The history of Dorval, Quebec, dates back more than 350 years to 1667, when Sulpician priests established a mission on the outskirts of what was then called Ville-Marie. The mission, originally called “Gentilly,” was later renamed “La Présentation de la Vierge Marie” and finally “Dorval,” which was incorporated as a village in 1892, as a city in 1903, as a borough of Montreal in 1956, and as a city, again, in 2006.

As with many other settlements on the island of Montreal, the railroad, which arrived in Dorval in 1855, was a major factor in attracting many wealthy, mainly English-speaking, families seeking a summer retreat close to their downtown homes and workplaces. After the Second World War, many middle-class families migrated to Dorval from the City of Montreal and other parts of Canada. From 12,853 residents in 1955, Dorval has grown to its current population of approximately 20,000.

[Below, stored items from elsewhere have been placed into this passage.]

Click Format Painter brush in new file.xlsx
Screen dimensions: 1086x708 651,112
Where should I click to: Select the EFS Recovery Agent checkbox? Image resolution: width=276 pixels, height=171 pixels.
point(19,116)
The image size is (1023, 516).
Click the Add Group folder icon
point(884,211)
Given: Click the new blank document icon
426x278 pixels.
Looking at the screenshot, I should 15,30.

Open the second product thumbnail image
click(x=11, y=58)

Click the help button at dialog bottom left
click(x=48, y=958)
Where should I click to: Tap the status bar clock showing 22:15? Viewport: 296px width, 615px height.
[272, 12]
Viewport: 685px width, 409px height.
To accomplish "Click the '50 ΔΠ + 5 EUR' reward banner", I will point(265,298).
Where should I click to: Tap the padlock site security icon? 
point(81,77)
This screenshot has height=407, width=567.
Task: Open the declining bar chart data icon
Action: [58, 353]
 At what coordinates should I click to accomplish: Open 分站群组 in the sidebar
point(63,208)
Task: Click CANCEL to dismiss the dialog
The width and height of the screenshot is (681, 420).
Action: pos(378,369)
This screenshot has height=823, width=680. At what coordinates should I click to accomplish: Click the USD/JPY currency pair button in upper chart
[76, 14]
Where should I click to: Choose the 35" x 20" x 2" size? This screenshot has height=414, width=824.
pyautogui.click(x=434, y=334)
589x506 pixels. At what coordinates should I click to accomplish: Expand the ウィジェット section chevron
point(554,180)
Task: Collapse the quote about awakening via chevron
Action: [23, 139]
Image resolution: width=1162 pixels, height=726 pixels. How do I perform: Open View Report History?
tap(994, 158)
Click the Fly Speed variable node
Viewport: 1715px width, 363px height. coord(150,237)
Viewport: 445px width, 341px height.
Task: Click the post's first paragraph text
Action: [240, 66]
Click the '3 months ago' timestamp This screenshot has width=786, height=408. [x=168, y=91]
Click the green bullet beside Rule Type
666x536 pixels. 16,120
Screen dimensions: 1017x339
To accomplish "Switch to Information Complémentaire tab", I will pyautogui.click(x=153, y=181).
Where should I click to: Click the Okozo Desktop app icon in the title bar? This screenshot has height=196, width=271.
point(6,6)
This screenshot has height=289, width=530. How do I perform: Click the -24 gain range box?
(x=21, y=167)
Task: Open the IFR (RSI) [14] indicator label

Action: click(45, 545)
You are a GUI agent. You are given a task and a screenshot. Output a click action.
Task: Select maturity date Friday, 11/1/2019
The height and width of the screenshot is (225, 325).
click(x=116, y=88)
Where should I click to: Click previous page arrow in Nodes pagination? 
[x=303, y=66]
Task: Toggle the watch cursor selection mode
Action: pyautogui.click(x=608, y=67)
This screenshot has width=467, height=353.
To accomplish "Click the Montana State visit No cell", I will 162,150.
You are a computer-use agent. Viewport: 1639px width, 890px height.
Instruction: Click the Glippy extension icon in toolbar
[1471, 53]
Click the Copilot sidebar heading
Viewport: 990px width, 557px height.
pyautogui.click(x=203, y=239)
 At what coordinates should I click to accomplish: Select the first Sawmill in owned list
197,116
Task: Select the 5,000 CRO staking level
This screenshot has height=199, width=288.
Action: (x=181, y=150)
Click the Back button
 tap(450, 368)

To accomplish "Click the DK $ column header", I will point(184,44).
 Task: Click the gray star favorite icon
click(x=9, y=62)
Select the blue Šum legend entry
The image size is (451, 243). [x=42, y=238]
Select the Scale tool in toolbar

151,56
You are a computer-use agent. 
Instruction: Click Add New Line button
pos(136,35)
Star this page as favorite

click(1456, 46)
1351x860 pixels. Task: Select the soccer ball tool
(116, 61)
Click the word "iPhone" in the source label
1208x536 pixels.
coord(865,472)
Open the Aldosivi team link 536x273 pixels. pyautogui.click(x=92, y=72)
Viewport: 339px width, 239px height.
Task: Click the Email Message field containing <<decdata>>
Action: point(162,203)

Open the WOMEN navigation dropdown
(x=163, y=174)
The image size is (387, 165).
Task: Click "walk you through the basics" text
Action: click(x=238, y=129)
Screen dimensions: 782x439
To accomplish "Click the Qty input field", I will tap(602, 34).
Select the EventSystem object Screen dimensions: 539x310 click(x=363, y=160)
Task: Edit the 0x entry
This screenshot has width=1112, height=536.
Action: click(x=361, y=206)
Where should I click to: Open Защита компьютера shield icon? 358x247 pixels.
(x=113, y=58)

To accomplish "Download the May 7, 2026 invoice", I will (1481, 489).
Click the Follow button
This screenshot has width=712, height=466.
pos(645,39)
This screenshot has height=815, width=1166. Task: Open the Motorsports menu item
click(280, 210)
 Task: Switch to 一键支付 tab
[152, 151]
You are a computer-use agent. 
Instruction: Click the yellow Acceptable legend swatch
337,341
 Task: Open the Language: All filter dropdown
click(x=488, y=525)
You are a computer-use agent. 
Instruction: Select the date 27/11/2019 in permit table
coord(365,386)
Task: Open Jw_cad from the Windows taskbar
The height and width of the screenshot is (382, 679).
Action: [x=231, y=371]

Much of the city’s growth during these years was due to the construction of the Pierre Trudeau International Airport, which opened in 1941 and by the mid-1950s was handling more than a million passengers a year. “Before that, Dorval was mostly farmland,” says Mayor Edgar Rouleau. “Most of the houses were built in those years, as were the industrial and commercial structures.” Comprising about one-third of Dorval’s territory, and one-third of its tax base, the airport is the busiest in the province of Quebec, and the third busiest in Canada, with 16.6 million passengers passing through its doors in 2016. Some 35,000 people work at the Airport and its many related businesses every day. “This creates wealth for the city of Dorval,” says Rouleau.